While in operation, the minimum COMP voltage
is clamped to 0.9V and its maximum is clamped
to 2.0V. COMP is internally pulled down to GND
in shutdown mode. Avoid pulling COMP up
beyond 2.6V.
Internal Regulator
The 2.6V internal regulator powers most of the
internal circuits. This regulator takes the VIN
input and operates in the full VIN range. When
VIN exceeds 3.0V, the output of the regulator is in
full regulation: When VIN is less than 3.0V, the
output drops to 0V.
Enable Control
The MPQ4558 has a dedicated enable control
pin (EN): An input voltage that exceeds an upper
threshold enables the chip, while a voltage the
drops below a lower threshold disables the chip.
Its falling threshold is precisely 1.2V, and its
rising threshold is 300mV higher, or 1.5V.
When floating, EN is pulled up to about 3.0V by
an internal 1µA current source to enable the chip.
Pulling it down requires a 1µA current.
When EN drops below 1.2V, the chip enters the
lowest shutdown current mode. When EN
exceeds 0V but remains below its rising
threshold, the chip is still in shutdown mode but
with a slightly higher shutdown current.
Under-Voltage Lockout
Under-voltage lockout (UVLO) protects the chip
from operating at an insufficient supply voltage.
The UVLO rising threshold is about 3.0V while its
falling threshold is a consistent 2.6V.
Thermal Shutdown
Thermal shutdown prevents the chip from
operating at exceedingly high temperatures.
When the silicon die temperature exceeds its
upper threshold, it shuts down the whole chip.

What to work on:
Rewrite the datasheet excerpt from "Pulling it down" down to "insufficient supply voltage.", replacing "insufficient" with "inadequate".

Collected material:
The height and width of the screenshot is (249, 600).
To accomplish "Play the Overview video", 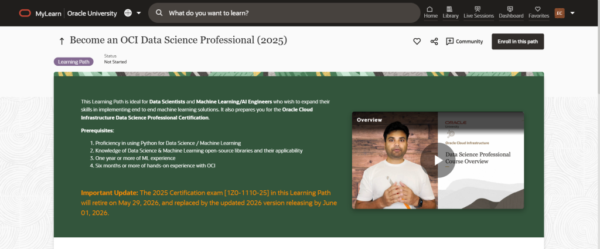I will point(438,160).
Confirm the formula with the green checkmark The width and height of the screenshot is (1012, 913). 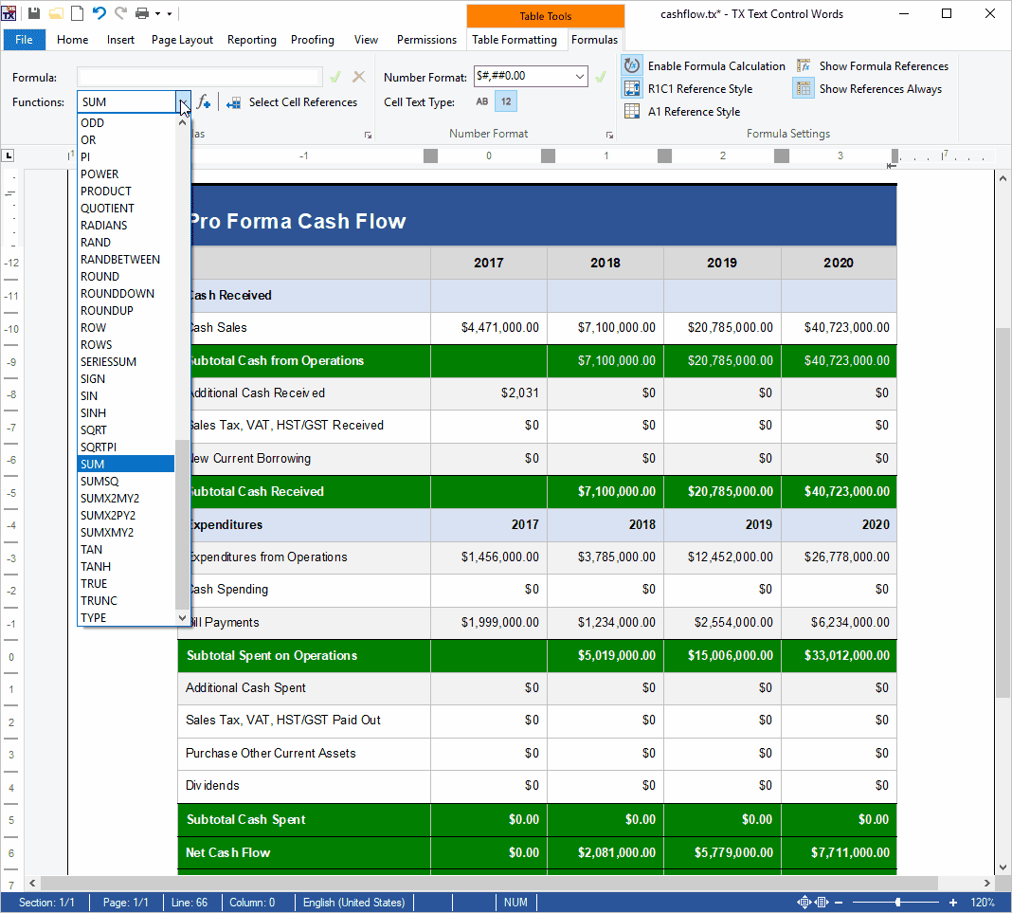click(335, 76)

Result:
Pulling it down requires a 1µA current.
When EN drops below 1.2V, the chip enters the
lowest shutdown current mode. When EN
exceeds 0V but remains below its rising
threshold, the chip is still in shutdown mode but
with a slightly higher shutdown current.
Under-Voltage Lockout
Under-voltage lockout (UVLO) protects the chip
from operating at an inadequate supply voltage.